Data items
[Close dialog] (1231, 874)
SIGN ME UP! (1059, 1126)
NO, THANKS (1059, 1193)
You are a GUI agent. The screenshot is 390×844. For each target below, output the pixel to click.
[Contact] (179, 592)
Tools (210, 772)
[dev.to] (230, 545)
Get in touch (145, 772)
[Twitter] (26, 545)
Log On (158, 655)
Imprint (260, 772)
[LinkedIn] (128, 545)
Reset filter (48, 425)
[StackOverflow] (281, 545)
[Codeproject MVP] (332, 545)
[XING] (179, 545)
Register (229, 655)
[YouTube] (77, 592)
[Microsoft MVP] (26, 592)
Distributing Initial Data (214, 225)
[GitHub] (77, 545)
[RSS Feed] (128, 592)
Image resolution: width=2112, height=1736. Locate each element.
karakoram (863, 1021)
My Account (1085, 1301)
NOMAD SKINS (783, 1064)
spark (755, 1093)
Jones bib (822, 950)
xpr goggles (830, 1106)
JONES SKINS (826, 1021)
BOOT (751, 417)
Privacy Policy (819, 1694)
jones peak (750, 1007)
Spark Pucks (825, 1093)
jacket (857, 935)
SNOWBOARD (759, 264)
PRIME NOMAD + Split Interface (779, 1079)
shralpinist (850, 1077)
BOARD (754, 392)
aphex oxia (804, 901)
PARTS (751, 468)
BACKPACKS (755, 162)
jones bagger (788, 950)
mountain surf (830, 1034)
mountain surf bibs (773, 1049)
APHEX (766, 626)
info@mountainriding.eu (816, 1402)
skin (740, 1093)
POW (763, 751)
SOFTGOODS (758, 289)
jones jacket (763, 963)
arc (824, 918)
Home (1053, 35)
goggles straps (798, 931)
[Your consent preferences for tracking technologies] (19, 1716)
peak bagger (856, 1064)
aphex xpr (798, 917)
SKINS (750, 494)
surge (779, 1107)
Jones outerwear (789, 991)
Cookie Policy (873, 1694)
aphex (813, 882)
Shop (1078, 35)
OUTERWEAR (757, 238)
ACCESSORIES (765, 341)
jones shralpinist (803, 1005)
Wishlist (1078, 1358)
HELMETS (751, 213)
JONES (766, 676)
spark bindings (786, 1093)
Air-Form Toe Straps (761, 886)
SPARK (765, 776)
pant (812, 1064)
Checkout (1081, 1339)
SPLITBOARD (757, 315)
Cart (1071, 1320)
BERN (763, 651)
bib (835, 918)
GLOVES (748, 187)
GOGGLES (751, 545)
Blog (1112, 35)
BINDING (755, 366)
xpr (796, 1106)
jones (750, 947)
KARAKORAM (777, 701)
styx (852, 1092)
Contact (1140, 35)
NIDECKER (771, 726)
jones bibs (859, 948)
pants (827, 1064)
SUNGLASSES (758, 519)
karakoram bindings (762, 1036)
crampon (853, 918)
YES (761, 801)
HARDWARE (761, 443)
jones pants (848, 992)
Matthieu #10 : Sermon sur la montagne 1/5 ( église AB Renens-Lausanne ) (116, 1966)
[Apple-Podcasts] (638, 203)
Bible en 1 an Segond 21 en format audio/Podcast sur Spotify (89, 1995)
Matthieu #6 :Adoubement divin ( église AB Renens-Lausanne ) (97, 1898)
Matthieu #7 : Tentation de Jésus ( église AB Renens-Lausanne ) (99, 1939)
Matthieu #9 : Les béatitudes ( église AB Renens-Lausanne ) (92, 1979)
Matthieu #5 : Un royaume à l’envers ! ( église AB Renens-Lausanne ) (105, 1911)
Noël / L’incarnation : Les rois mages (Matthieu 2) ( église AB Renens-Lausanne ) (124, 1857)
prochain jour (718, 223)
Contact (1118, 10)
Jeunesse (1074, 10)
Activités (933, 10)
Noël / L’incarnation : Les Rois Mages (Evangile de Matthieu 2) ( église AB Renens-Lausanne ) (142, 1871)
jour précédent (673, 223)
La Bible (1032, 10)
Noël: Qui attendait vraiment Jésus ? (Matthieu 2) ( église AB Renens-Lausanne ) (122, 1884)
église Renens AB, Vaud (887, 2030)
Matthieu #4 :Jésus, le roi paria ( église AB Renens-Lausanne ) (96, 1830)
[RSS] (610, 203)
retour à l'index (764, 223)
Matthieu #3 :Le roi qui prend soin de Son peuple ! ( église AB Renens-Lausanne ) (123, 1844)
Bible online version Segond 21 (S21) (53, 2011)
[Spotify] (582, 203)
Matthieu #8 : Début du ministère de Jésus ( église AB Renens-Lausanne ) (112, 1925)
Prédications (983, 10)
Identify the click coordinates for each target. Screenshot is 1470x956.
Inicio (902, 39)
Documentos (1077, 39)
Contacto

* [PROBLEM DESCRIPTION]:
All entries are to be copied exactly as they read.

* [PROBLEM SOLUTION]:
[Close dialog] (1231, 874)
SIGN ME UP! (1059, 1126)
NO, THANKS (1059, 1193)
You are a GUI agent. The screenshot is 390×844. For each target below, output the pixel to click.
[Contact] (179, 592)
Tools (210, 772)
[dev.to] (230, 545)
Get in touch (145, 772)
[Twitter] (26, 545)
Log On (158, 655)
Imprint (260, 772)
[LinkedIn] (128, 545)
Reset filter (48, 425)
[StackOverflow] (281, 545)
[Codeproject MVP] (332, 545)
[XING] (179, 545)
Register (229, 655)
[YouTube] (77, 592)
[Microsoft MVP] (26, 592)
Distributing Initial Data (214, 225)
[GitHub] (77, 545)
[RSS Feed] (128, 592)
Image resolution: width=2112, height=1736. Locate each element.
karakoram (863, 1021)
My Account (1085, 1301)
NOMAD SKINS (783, 1064)
spark (755, 1093)
Jones bib (822, 950)
xpr goggles (830, 1106)
JONES SKINS (826, 1021)
BOOT (751, 417)
Privacy Policy (819, 1694)
jones peak (750, 1007)
Spark Pucks (825, 1093)
jacket (857, 935)
SNOWBOARD (759, 264)
PRIME NOMAD + Split Interface (779, 1079)
shralpinist (850, 1077)
BOARD (754, 392)
aphex oxia (804, 901)
PARTS (751, 468)
BACKPACKS (755, 162)
jones bagger (788, 950)
mountain surf (830, 1034)
mountain surf bibs (773, 1049)
APHEX (766, 626)
info@mountainriding.eu (816, 1402)
skin (740, 1093)
POW (763, 751)
SOFTGOODS (758, 289)
jones jacket (763, 963)
arc (824, 918)
Home (1053, 35)
goggles straps (798, 931)
[Your consent preferences for tracking technologies] (19, 1716)
peak bagger (856, 1064)
aphex xpr (798, 917)
SKINS (750, 494)
surge (779, 1107)
Jones outerwear (789, 991)
Cookie Policy (873, 1694)
aphex (813, 882)
Shop (1078, 35)
OUTERWEAR (757, 238)
ACCESSORIES (765, 341)
jones shralpinist (803, 1005)
Wishlist (1078, 1358)
HELMETS (751, 213)
JONES (766, 676)
spark bindings (786, 1093)
Air-Form Toe Straps (761, 886)
SPARK (765, 776)
pant (812, 1064)
Checkout (1081, 1339)
SPLITBOARD (757, 315)
Cart (1071, 1320)
BERN (763, 651)
bib (835, 918)
GLOVES (748, 187)
GOGGLES (751, 545)
Blog (1112, 35)
BINDING (755, 366)
xpr (796, 1106)
jones (750, 947)
KARAKORAM (777, 701)
styx (852, 1092)
Contact (1140, 35)
NIDECKER (771, 726)
jones bibs (859, 948)
pants (827, 1064)
SUNGLASSES (758, 519)
karakoram bindings (762, 1036)
crampon (853, 918)
YES (761, 801)
HARDWARE (761, 443)
jones pants (848, 992)
Matthieu #10 : Sermon sur la montagne 1/5 ( église AB Renens-Lausanne ) (116, 1966)
[Apple-Podcasts] (638, 203)
Bible en 1 an Segond 21 en format audio/Podcast sur Spotify (89, 1995)
Matthieu #6 :Adoubement divin ( église AB Renens-Lausanne ) (97, 1898)
Matthieu #7 : Tentation de Jésus ( église AB Renens-Lausanne ) (99, 1939)
Matthieu #9 : Les béatitudes ( église AB Renens-Lausanne ) (92, 1979)
Matthieu #5 : Un royaume à l’envers ! ( église AB Renens-Lausanne ) (105, 1911)
Noël / L’incarnation : Les rois mages (Matthieu 2) ( église AB Renens-Lausanne ) (124, 1857)
prochain jour (718, 223)
Contact (1118, 10)
Jeunesse (1074, 10)
Activités (933, 10)
Noël / L’incarnation : Les Rois Mages (Evangile de Matthieu 2) ( église AB Renens-Lausanne ) (142, 1871)
jour précédent (673, 223)
La Bible (1032, 10)
Noël: Qui attendait vraiment Jésus ? (Matthieu 2) ( église AB Renens-Lausanne ) (122, 1884)
église Renens AB, Vaud (887, 2030)
Matthieu #4 :Jésus, le roi paria ( église AB Renens-Lausanne ) (96, 1830)
[RSS] (610, 203)
retour à l'index (764, 223)
Matthieu #3 :Le roi qui prend soin de Son peuple ! ( église AB Renens-Lausanne ) (123, 1844)
Bible online version Segond 21 (S21) (53, 2011)
[Spotify] (582, 203)
Matthieu #8 : Début du ministère de Jésus ( église AB Renens-Lausanne ) (112, 1925)
Prédications (983, 10)
Identify the click coordinates for each target. Screenshot is 1470x956.
Inicio (902, 39)
Documentos (1077, 39)
Contacto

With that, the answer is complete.